Aunque Milei es afecto a la narrativa bíblica, la misiva se redactó en estilo gauchesco, con el Martín Fierro: “Más quien manda los pesares// manda también el consuelo.//La luz que baja del cielo// alumbra al más encumbrao// y hasta el pelo más delgao// hace su sombra en el suelo”.
De la casta a Las Fuerzas del Cielo, atentamente.
La propia torpeza
La sutil sofisticación del juego legislativo engranó con la incompetencia a cielo abierto del escándalo en el Ministerio de Capital Humano para perfeccionar una imagen paupérrima del Gobierno. Del Martín Fierro al árido terreno del derecho: nadie puede alegar en su defensa su propia torpeza.
Al acopio de 5 toneladas de alimentos sin programa de distribución mientras la pobreza y la indigencia escalan, se superpusieron denuncias de corrupción y una red de intrigas intestinas adobadas con la utilización de pandillas de espionaje. Un combo de mala Praxis e insolvencia moral de muy ardua justificación.
La endeblez de las bases de sustentación libertarias quedó en evidencia. Milei se vio obligado a poner el cuerpo personalmente para sostener a la ministra Sandra Pettovello, más devaluada que peso en diciembre.
Las Fuerzas del Cielo tuvieron que exponer a desgaste su único activo en el terreno político, que es el estrafalario carisma de su líder y profeta.
La escasez de insumos para apuntalar a Milei en las turbulencias se hizo más ostensible con la irrupción de Leila Gianni, subsecretaria de Legales de Capital Humano que conjuga unos jóvenes 39 años con una trayectoria presupuestívora tan notable como sinuosa.
De cantar loas encendidas a Cristina Kirchner y Sergio Massa en noviembre pasó sin escalas al credo libertario, que cultiva con típico fervor de conversa. Una prueba de la eficacia que pueden alcanzar los catecismos financiados con fondos públicos.
La Justicia le rechazó a Gianni una denuncia por supuestas malversaciones con recursos para medicamentos oncológicos por inconsistencias que serían humillantes para cualquier profesional del derecho. Esta mácula curricular tan reciente no fue óbice para que asumiera el rol protagónico en la defensa de Pettovello. Se ve que no hay disponible nada mejor.
El predicador muleto
Diputados arrebatando la iniciativa política al Gobierno, déficits de gestión grotescos expuestos a partir de una denuncia del dirigente social Juan Grabois, blanco dilecto de los agravios a la bartola libertarios.

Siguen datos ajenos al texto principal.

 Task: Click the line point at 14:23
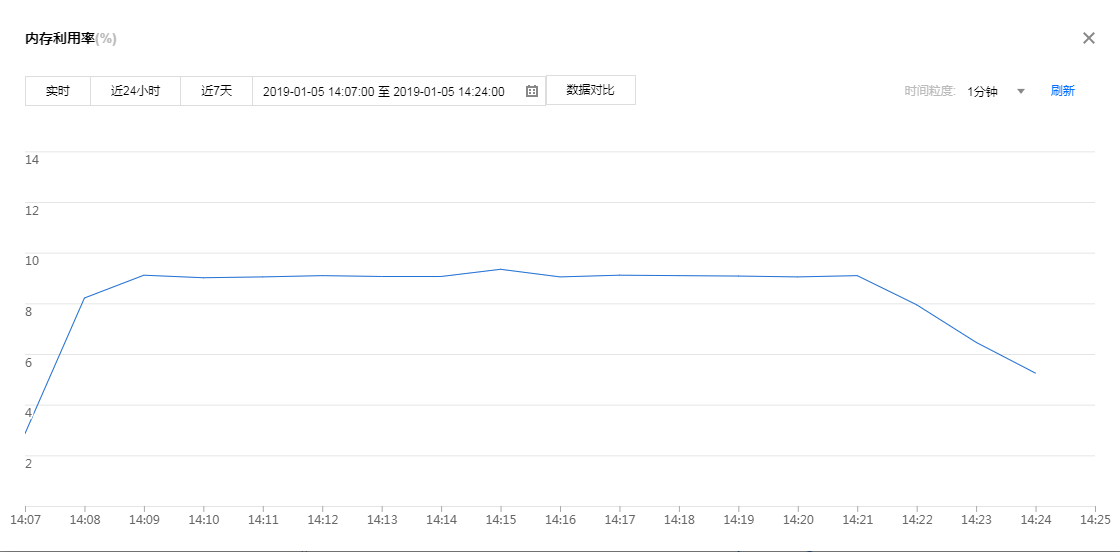coord(976,343)
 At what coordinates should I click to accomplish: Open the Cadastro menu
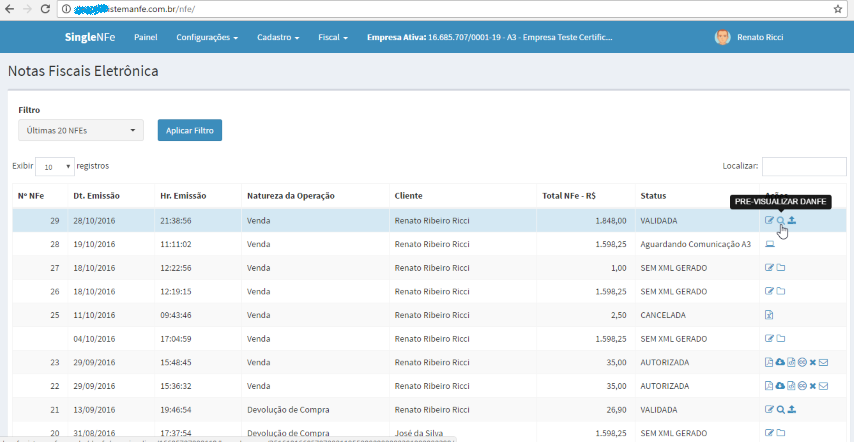click(278, 38)
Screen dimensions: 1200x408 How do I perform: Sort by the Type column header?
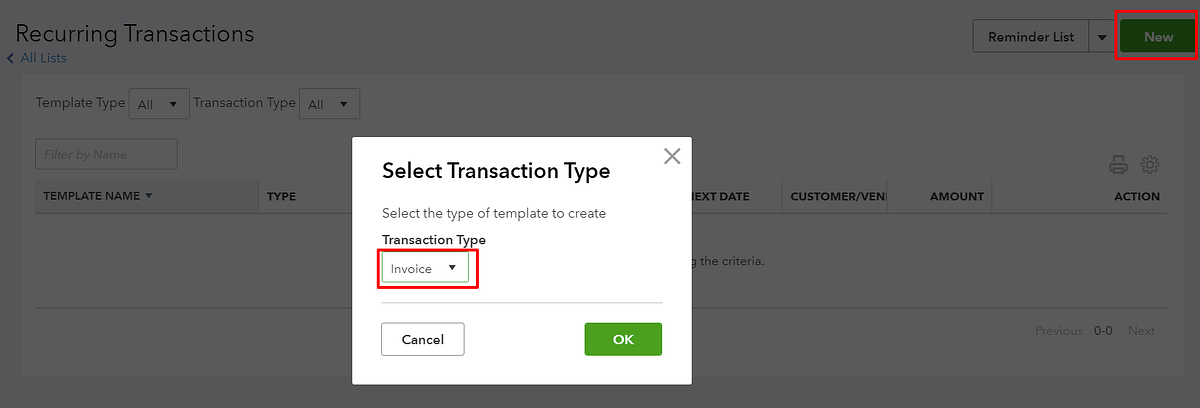(x=281, y=196)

Los perjuicios a la confianza en las posibilidades de éxito del Gobierno fueron graves y no hubo un solo gesto que sugiera intenciones de revertir el aislamiento, como no sean trascendidos de conversaciones con el flamante Jefe de Gabinete Guillermo Francos, estoico miembro de un equipo saturado de personalidades extravagantes.
La disertación del ministro de Economía Luis “Toto” Caputo en la apertura del Latam Economic Forum 2024 verificó la fragilidad. “No los vamos a defraudar”, prometió, menemista, tras implorar a los empresarios que apuesten al programa libertario algo más que aplausos.
“Lo que ustedes como ciudadanos y empresarios pueden aportar es un montón. Tenemos que recuperar el orgullo de ser argentinos, sepan que pueden contar con nosotros y sepan que contamos con ustedes para lograrlo”, dijo.
La misma rogativa de Milei en los foros de Llao Llao y el Milken Institute, idéntica apelación a la mística.
La fe se tambalea, Milei necesita respaldo. Con el Congreso reticente y Capital Humano en la hoguera, “Toto” Caputo asume el rol de predicador muleto.